Roughly 88% of Peak Hour Demigod Users Pirates

Update: Stardock has asked the press to clarify that the below figures don't represent overall sales, but simply the breakdown of pirate-to-legitimate users at peak hours.

Original: While around 140K people tried to play Gas Powered Games' Demigod (PC) online Wednesday, only 12% or so were legitimate buyers, claims publisher Stardock. nope

"We ended up with 140,000 connected users, of which about 12% were actually legitimate customers," reads a status update from Stardock CEO Brad Wardell. An earlier message had put the percentage of pirated users at about 85%.

While pirates are unable to partake in multiplayer, the initial version of Demigod pinged a server for updates when the game started. That was changed in yesterday's patch.

"We spent a lot of time today trying to isolate out the warez users from the legitimate users," Wardell wrote, noting "it would require a lot of surgery to actually break them and even if we did, there'd be no friendly 'ha ha pirate' message which would result in people just saying the game is buggy."

Developed by Gas Powered Games, the RPG-RTS hybrid was officially released this past Monday. However, retailer GameStop began selling it late last week, causing issues as Stardock's matchmaking servers were not yet ready for so many players.

"Our stress tests had counted on having maybe 50,000 people playing at once at peak and that wouldn't be reached for a few weeks by which time we would have slowly seen things becoming problematic," explained Wardell.

As with past Stardock releases, the game shipped without any on-disc copy protection, as the company is strongly opposed to invasive DRM that hurts actual customers.

"It's not that we don't think piracy is massive," Wardell wrote in a forum post on Monday. "We just aren't convinced that it results in that many lost sales. Or more to the point, we don't think intrusive, obnoxious copy protection will result in more sales than we lose from people who don't want to mess with it."

"We aren't blaming piracy for the fact that the day 0 multiplayer experience absolutely sucked," he stressed in a later message. Stardock simply wasn't prepared for the influx.
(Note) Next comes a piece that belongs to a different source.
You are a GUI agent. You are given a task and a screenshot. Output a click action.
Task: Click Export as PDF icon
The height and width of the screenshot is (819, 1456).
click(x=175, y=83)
"The roughly 120,000 users that weren't running legitimate copies of the game weren't online playing multiplayer or anything," Wardell explained.

"The issue with those users was as benign as a handful of HTTP calls that did things like check for updates and general server keep alive. Pretty trivial on its own until you have 120,000 of them. Then you have what amounts to a DDOS attack on yourself."